What is preservation? Putting your data on a spare USB stick is not Preservation. Backup is not preservation. Putting the data in a repository is not preservation.
Digital preservation includes a series of activities aimed to ensure continued access to digital materials. This practice is defined very broadly and deals with all the actions needed to maintain access to data regardless of media failure or technological/organisational change. Preservation applies to all data, including “born-digital” material and the products of digitisation processes.
In short, credibility, reproducibility and mandate.

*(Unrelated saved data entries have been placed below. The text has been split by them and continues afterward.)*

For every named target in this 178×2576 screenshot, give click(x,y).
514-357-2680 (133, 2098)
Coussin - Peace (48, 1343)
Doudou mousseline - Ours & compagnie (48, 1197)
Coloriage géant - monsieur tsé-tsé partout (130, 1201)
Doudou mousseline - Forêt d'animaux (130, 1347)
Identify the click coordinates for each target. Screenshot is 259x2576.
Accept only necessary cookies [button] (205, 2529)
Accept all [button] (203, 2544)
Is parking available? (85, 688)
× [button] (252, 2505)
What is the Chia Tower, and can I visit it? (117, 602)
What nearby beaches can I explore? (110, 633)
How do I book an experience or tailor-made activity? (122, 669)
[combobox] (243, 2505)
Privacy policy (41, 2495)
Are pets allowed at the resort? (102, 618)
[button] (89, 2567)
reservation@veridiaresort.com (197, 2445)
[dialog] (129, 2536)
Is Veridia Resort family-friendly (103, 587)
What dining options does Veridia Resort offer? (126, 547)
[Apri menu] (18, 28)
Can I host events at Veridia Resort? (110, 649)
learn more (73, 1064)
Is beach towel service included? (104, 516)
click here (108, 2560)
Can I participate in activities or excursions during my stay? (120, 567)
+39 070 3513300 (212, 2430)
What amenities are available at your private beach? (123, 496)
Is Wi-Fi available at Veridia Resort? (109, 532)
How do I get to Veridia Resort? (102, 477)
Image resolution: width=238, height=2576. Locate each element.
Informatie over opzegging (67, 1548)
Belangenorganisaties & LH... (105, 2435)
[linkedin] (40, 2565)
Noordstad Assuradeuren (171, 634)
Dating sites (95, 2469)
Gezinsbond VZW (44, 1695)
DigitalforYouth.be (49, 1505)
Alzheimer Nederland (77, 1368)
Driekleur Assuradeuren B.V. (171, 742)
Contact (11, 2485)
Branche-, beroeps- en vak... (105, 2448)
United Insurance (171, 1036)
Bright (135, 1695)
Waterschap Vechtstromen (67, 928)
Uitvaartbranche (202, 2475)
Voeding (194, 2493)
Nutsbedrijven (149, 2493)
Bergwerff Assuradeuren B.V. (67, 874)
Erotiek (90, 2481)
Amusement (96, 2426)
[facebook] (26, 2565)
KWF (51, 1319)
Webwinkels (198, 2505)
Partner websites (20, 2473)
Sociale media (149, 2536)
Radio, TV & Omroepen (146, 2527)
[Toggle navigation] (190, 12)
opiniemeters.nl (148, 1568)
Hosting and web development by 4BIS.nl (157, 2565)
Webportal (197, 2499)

Funders have begun to mandate that the data underpinning published research that they have funded is made freely available for other researchers to use (note that this is not the same as ‘Open data’ – some data covered by this mandate may only be made available under strictly controlled conditions). The mandate is often further interpreted as ‘keep available and usable’. There is little value, after all, in keeping data if it cannot be used. Note that some institutions also require data to be retained for fixed periods of time. Check with yours to find out whether this is the case.
Preservation systems are designed with future usability in mind.
They make multiple copies of preserved data, automate checks to make sure data has not been changed or damaged and convert data in old formats to newer ones so it can be opened with new technology. These systems are also sometimes designed to make metadata discoverable to other researchers and users. Where appropriate, preservation systems may also provide emulation services.
Preserving the data and/or computer code underpinning research also provides a degree of protection for the reputation of a researcher and/or institution. This practice allows others to reproduce and validate results – in some cases, many years after the original project.
Keeping content and context safe
This practice is important because both content and context need protection (and research funders know it). When data and/or computer code are preserved with appropriate metadata, content and context are safely stored and can be reused in the future. If either is lost, data immediately becomes at risk. Sometimes, just a change in file formats will be enough to make your research unusable. This is why thinking about file management and formats is so important! The above, however, does not mean that you should preserve everything you produce. As part of a project, you should select data for preservation and delete what does not need sharing.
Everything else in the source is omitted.